Non è semplice cercare di semplificare una trattazione accademica così densa di riferimenti filosofici e culturali. Tuttavia, proprio l’ampio raggio d’azione sviluppato dal concetto di “sofferenza” fornisce un adeguato punto di riferimento per tentare di individuare il fondamentale fulcro del discorso, arrivando, dunque, a comprendere l’importanza che un simile trattato può avere sull’idea che ognuno di noi ha di se stesso nel corso di una vita quotidiana sempre meno in grado di comprendere e dare spazio alle intuizioni veramente importanti tra rapporti interpersonali relegati a mero sfondo esistenziale.

Giarelli parte da un assunto basilare: ad oggi, viviamo in un periodo di grande sofferenza. La distinzione con le atrocità relative alle enormi tragedie del secolo scorso arriva immediatamente a specificare come l’orientamento del discorso sia rivolto prevalentemente vero un malessere sociale interiore diffuso e molto fitto, sostanzialmente annidato in situazioni di ricezione percettiva quali, ad esempio, un programma televisivo, un film, un telegiornale o un qualunque altro impulso comunque proveniente dall’imperterrita macchina da guerra ideologica rappresentata dai mass media. A fare da parallelo reale, ecco arrivare tutta la schiera di complesse problematiche sociali: quaranta-cinquantenni letteralmente espulsi dal mercato del lavoro, nuove generazioni incapaci o impossibilitate a trovarne, disoccupazione a iosa, perdita di speranze esistenziali, sfruttamento produttivo generatore di inquietudine individuale e conseguentemente collettiva, immigrazione e relativo caos a livello politico e sociale, anziani sempre più abbandonati a se stessi da sistemi previdenziali inefficienti. Tutte situazioni principalmente umane che non si è più in grado di spiegare con chiarezza per cercarne la soluzione. Ne consegue una corposa perdita di considerazione nei confronti della tematica, a tal punto da considerarla oscena, indicibile, impresentabile, inaccettabile, letteralmente “pornografica”. Il risultato è una società estremamente salutista alla ricerca della bellezza e del benessere ad ogni costo, dove fallire in qualcosa – agli occhi della massa – vuol dire essere esclusi da un corpo alla ricerca della perfezione che vede in un sorriso a denti smaglianti la rigorosa condizione emotiva da mantenere per forza di cose, pena il non essere “in”, il diventare “out”.

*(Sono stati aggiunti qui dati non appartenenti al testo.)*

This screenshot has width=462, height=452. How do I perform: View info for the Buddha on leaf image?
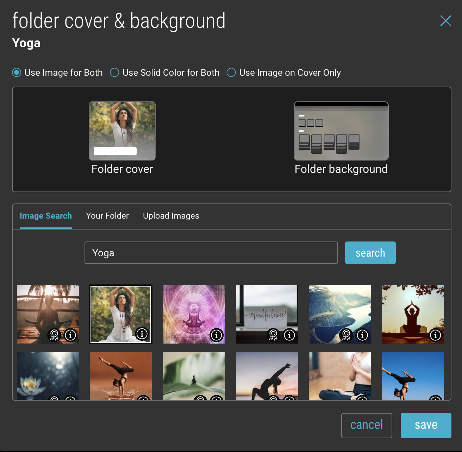pos(216,400)
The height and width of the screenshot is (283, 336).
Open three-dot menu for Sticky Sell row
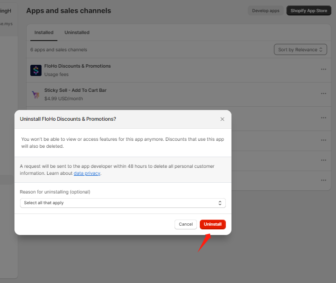[x=323, y=94]
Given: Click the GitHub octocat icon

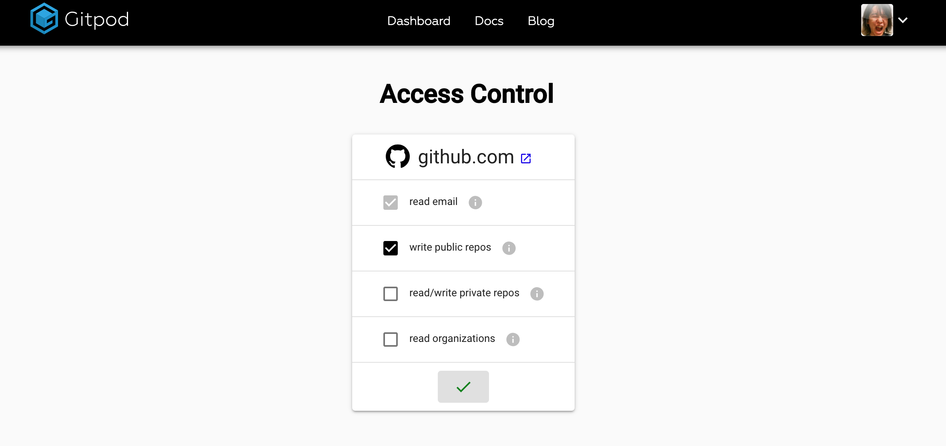Looking at the screenshot, I should pyautogui.click(x=397, y=157).
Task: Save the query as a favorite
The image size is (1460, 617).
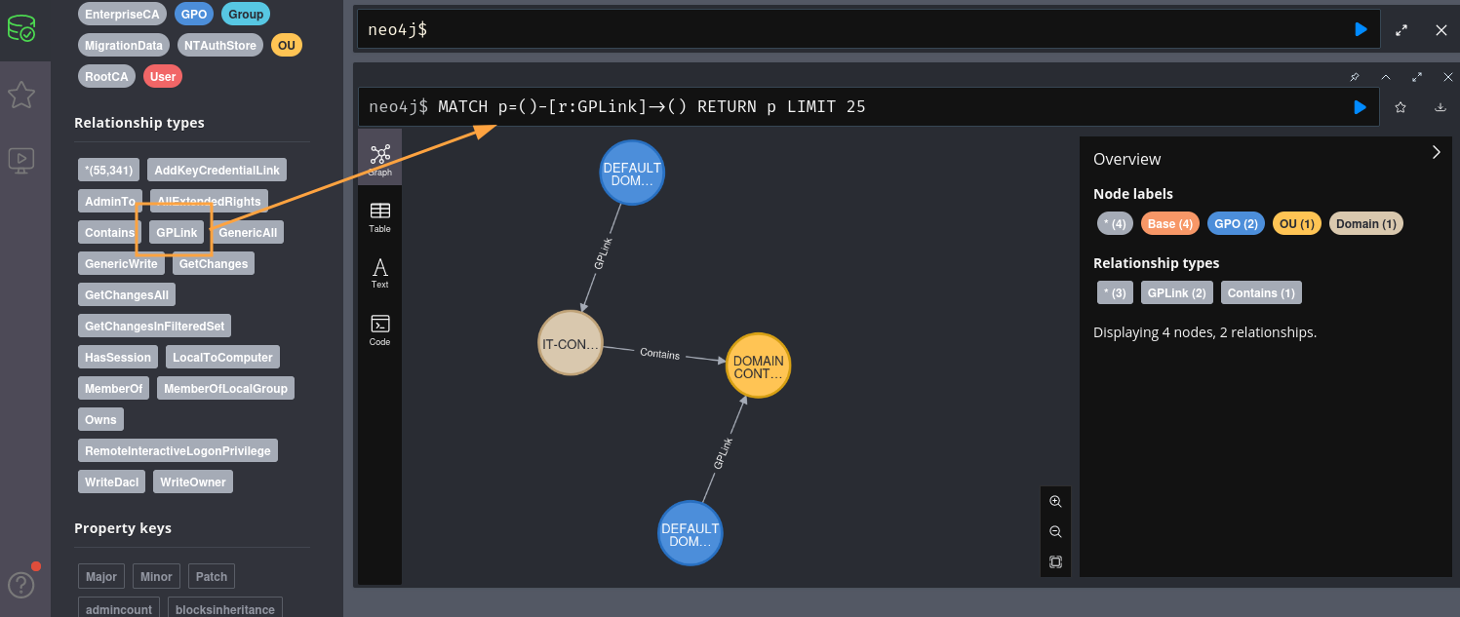Action: [1401, 107]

Narrare la sofferenza per ascoltarne la voce, riconoscerne il volto e riuscire a dialogarci: ecco il punto della questione. In Sofferenza e condizione umana, sostanzialmente, Giarelli vuole restituire all’individuo una via di uscita dall’afasia della contemporaneità occidentale percorrendo la strada maestra aperta da eminenze come Marx, Durkheim e Weber e ravvivata da nomi del calibro di Hans Jonas, Irving K.Zola e Margaret Archer per arrivare a delineare i contorni di concetti come alienazione, anomia, razionalizzazione, limite e vulnerabilità. Emerge, dunque, una “dimensione del negativo” importantissima da analizzare qualora si desideri sondare il concetto di “male” a livello specificamente etico e morale.

Vivere senza sofferenza, stando a quanto afferma Giarelli, è stata la grande illusione della società occidentale contemporanea. Paga dazio anche l’inarrestabile progresso tecnologico in merito all’impatto sulle consapevolezze umane di tempo, natura e spazio. L’obiettivo è quello di ritrovare i propri limiti per farne il perno saldo di una rinnovata autoregolamentazione esistenziale.